Ketodarolutamide

Clinical data
- Other names: ORM-15341; BAY-1896953
- Drug class: Nonsteroidal antiandrogen

Pharmacokinetic data
- Elimination half-life: 10.0 hours

Identifiers
- IUPAC name 3-acetyl-N-[(2S)-1-[3-(3-chloro-4-cyanophenyl)pyrazol-1-yl]propan-2-yl]-1H-pyrazole-5-carboxamide;
- CAS Number: 1297537-33-7;
- PubChem CID: 52919826;
- ChemSpider: 38772344;
- UNII: 9EPS75QMTL;
- CompTox Dashboard (EPA): DTXSID101111196 ;
- ECHA InfoCard: 100.235.511

Chemical and physical data
- Formula: C_{19}H_{17}ClN_{6}O_{2}
- Molar mass: 396.84 g·mol^{−1}
- 3D model (JSmol): Interactive image;
- SMILES C[C@@H](CN1C=CC(=N1)C2=CC(=C(C=C2)C#N)Cl)NC(=O)C3=CC(=NN3)C(=O)C;
- InChI InChI=1S/C19H17ClN6O2/c1-11(22-19(28)18-8-17(12(2)27)23-24-18)10-26-6-5-16(25-26)13-3-4-14(9-21)15(20)7-13/h3-8,11H,10H2,1-2H3,(H,22,28)(H,23,24)/t11-/m0/s1; Key:GMBPVBVTPBWIKC-NSHDSACASA-N;

= Ketodarolutamide =

Chemical compound

Ketodarolutamide (developmental code names ORM-15341, BAY-1896953) is a nonsteroidal antiandrogen (NSAA) and the major active metabolite of darolutamide (ODM-201, BAY-1841788), an NSAA which is used in the treatment of prostate cancer in men.

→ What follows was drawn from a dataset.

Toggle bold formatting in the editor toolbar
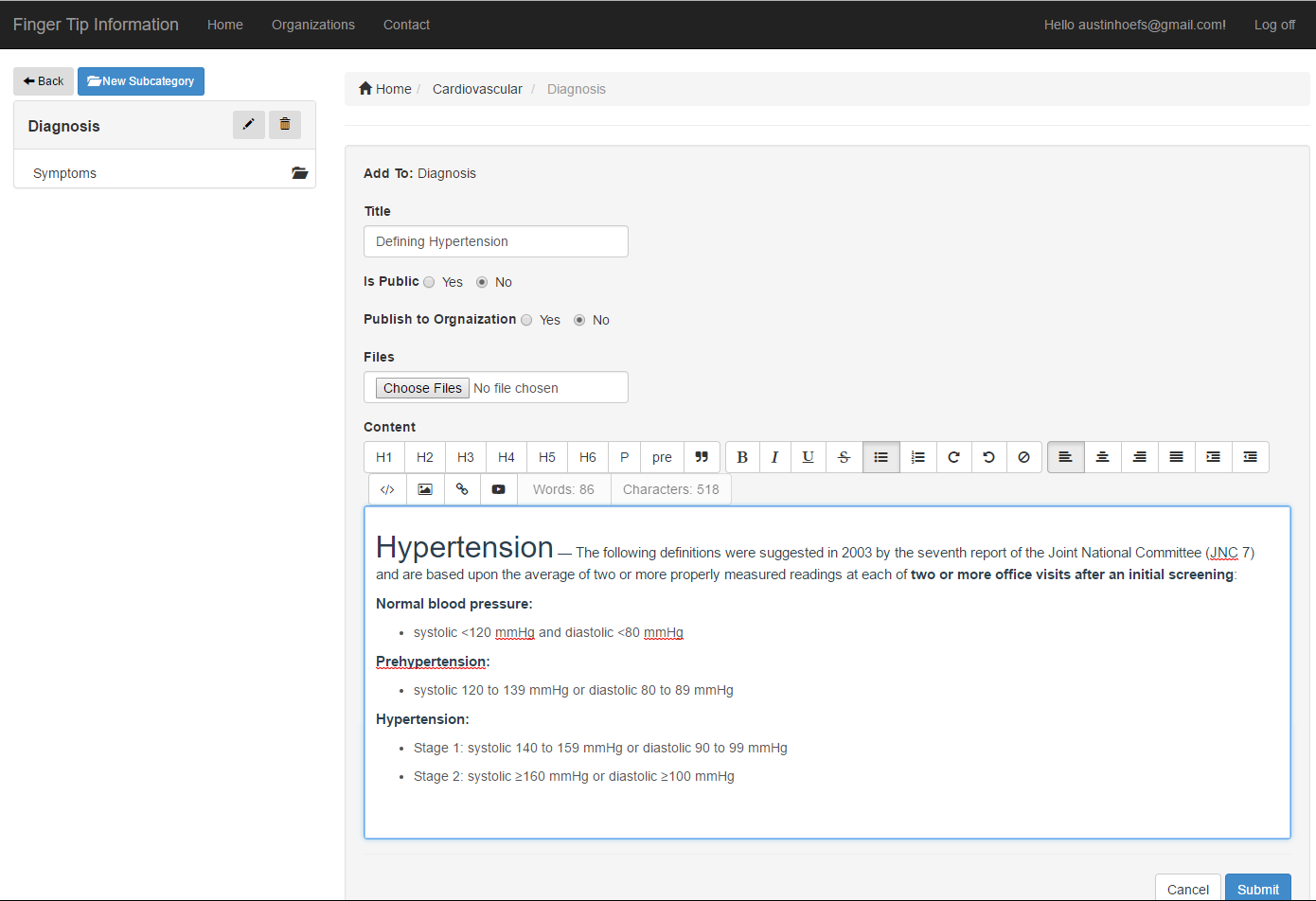 742,457
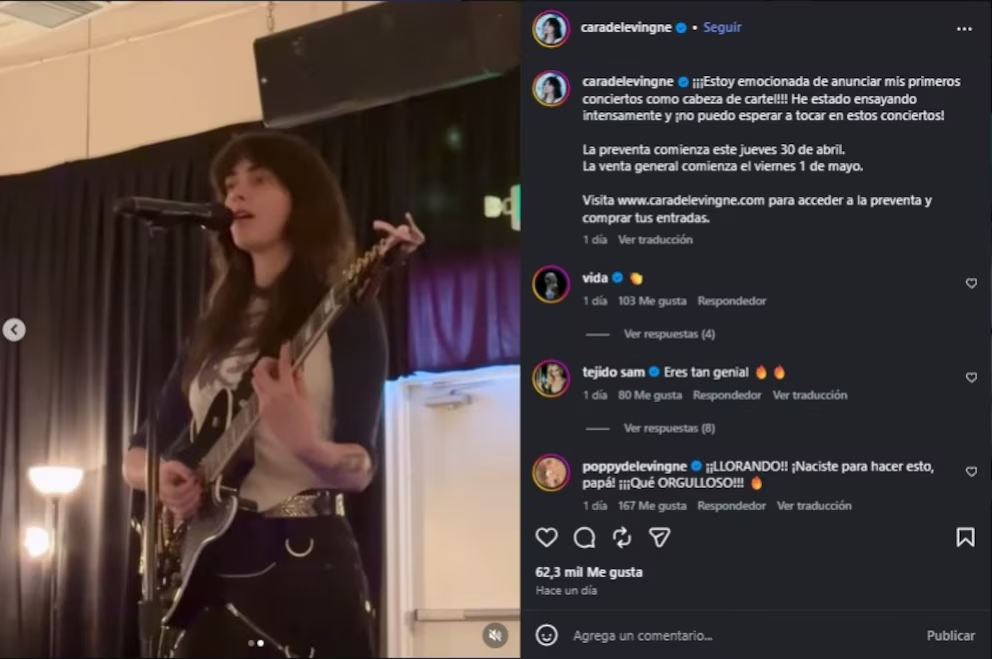Open the three-dot more options menu
Screen dimensions: 992x659
[964, 29]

Similarly to its parent compound, ketodarolutamide acts as a highly selective, high-affinity, competitive silent antagonist of the androgen receptor (AR). Both agents show much higher affinity and more potent inhibition of the AR relative to the other NSAAs enzalutamide and apalutamide, although they also possess much shorter and comparatively less favorable elimination half-lives. They have also been found not to activate certain mutant AR variants that enzalutamide and apalutamide do activate. Both darolutamide and ketodarolutamide show limited central nervous system distribution, indicating peripheral selectivity, and little or no inhibition or induction of cytochrome P450 enzymes such as CYP3A4, unlike enzalutamide and apalutamide.